Subject: News/USA: SEX TRAFFICKING CASES GROWING, US SENATE PANEL TOLD.
From: Melanie Orhant (email@example.com)
Date: Wed Apr 12 2000 - 05:15:04 EDT
4-4-00 USA: SEX TRAFFICKING CASES GROWING, US SENATE PANEL TOLD.
By John Whitesides
WASHINGTON, April 4 (Reuters) - Maria was working as a clerk and domestic
helper in Veracruz, Mexico, when an acquaintance offered her the chance to
earn more money in the United States working in a restaurant or bar.
She jumped at the chance, she told Congress on Tuesday, but once she was
smuggled to Florida she found herself ensnared in a prostitution ring run
by bosses who raped her, beat her and threatened her life and her family if
she tried to escape before paying off her smuggling debt.
"I am speaking out today because I never want this to happen to anyone
else," said Maria, one of an estimated thousands of women and children in
the United States and hundreds of thousands worldwide who are threatened or
tricked each year into sex trafficking rings.
Maria, who used an alias and wore a scarf to hide her face during her
Senate testimony because of threats to her family in Mexico, was eventually
freed from the brothels by federal agents who held her and others in
detention centres for months until they were released.
"While media attention has focused on a few countries in Eastern Europe and
in Southeast Asia, we believe that almost every country has a problem with
sexual trafficking," Laura Lederer, director of the Protection Project at
Harvard University, told a sub panel of the Senate Foreign Relations
"The United States, a receiver country, has as much a problem as Russia, a
sender country," she said.
Sens. Sam Brownback, a Kansas Republican, and Paul Wellstone, a Minnesota
Democrat, are preparing legislation that would aid in the prosecution of
such cases and bolster protections and assistance for victims.
Wellstone estimated as many as 50,000 women and children were brought into
the United States each year and forced to work as prostitutes, forced
labourers or servants.
"International sex trafficking is the new slavery," said Brownback,
chairman of the subcommittee on Near Eastern and South Asian Affairs.
"Many remain who are lost - we think there are millions worldwide who are
suffering in the trafficking networks, enslaved, held against their will,
including children," he said.
William Yeomans, chief of staff of the Justice Department's Civil Rights
Division, told the panel the number of such cases was growing. A typical
pattern involved women who were kidnapped into prostitution or, like Maria,
forced into it to repay a smuggling fee.
He said law enforcement officials had met with success in some high-profile
cases of enslavement, such as the case of dozens of hearing-impaired
Mexicans who had been forced to peddle trinkets in New York, Los Angeles
and Chicago through beatings, torture and physical restraint.

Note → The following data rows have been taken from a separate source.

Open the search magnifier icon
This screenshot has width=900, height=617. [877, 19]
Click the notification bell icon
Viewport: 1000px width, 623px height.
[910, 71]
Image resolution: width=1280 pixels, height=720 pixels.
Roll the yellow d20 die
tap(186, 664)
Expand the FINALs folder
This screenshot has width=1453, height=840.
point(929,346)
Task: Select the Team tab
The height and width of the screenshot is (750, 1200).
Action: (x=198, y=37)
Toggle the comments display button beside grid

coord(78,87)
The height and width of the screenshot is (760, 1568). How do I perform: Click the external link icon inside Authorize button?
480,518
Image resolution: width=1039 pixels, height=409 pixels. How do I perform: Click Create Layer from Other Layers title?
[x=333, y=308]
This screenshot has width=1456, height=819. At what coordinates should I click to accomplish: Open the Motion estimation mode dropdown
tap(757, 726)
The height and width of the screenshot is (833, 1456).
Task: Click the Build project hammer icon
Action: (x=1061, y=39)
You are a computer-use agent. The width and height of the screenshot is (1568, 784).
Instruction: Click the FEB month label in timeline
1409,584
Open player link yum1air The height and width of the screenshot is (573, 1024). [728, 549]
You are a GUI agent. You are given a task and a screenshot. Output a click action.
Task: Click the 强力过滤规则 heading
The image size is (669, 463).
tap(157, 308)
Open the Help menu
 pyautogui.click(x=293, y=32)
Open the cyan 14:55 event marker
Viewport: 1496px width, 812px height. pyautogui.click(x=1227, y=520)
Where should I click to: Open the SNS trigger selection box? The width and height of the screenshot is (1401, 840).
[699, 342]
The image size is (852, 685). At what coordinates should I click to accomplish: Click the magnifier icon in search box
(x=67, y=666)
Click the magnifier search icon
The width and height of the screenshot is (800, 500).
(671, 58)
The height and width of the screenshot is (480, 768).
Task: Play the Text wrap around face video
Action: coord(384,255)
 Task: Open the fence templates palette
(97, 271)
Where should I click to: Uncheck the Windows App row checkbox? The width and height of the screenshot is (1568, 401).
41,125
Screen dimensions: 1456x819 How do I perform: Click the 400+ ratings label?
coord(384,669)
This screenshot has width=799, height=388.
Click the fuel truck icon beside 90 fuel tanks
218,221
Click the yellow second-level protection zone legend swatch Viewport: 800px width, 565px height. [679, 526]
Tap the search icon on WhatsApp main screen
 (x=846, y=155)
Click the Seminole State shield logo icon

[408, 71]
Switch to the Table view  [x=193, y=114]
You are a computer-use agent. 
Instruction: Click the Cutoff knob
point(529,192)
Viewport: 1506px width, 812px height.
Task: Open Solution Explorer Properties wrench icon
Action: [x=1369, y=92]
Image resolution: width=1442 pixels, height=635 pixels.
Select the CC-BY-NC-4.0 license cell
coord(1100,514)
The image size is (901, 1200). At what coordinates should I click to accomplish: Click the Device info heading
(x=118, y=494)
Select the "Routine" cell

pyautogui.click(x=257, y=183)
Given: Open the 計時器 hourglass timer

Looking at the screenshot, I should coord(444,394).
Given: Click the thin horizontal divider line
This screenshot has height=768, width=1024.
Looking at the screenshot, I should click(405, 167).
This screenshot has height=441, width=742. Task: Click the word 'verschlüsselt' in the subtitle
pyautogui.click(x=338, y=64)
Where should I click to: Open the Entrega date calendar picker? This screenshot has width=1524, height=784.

Eighteen people eventually plead guilty to slavery conspiracy charges in
that case, he said. Seven guilty pleas were obtained in the case of the
Florida sex ring that enslaved Maria, in which the women and girls, some as
young as 14, were forced to have sex with up to 130 men a week.
But Yeomans said the laws still needed to be strengthened to deal
adequately with the problem.
Two other women, both from Russia, also testified to the panel about their
experiences being tricked and enslaved by sex rings in Israel and Germany.
For Maria, who was 18 when she came to the United States, the nightmare has
not ended. Even though some of her captors were imprisoned, others were not
and still live in her hometown of Veracruz, where they have threatened her
family and others.
"We need the law to protect us from this horror," she said. "We came to the
United States to find a better future, not to be prostitutes."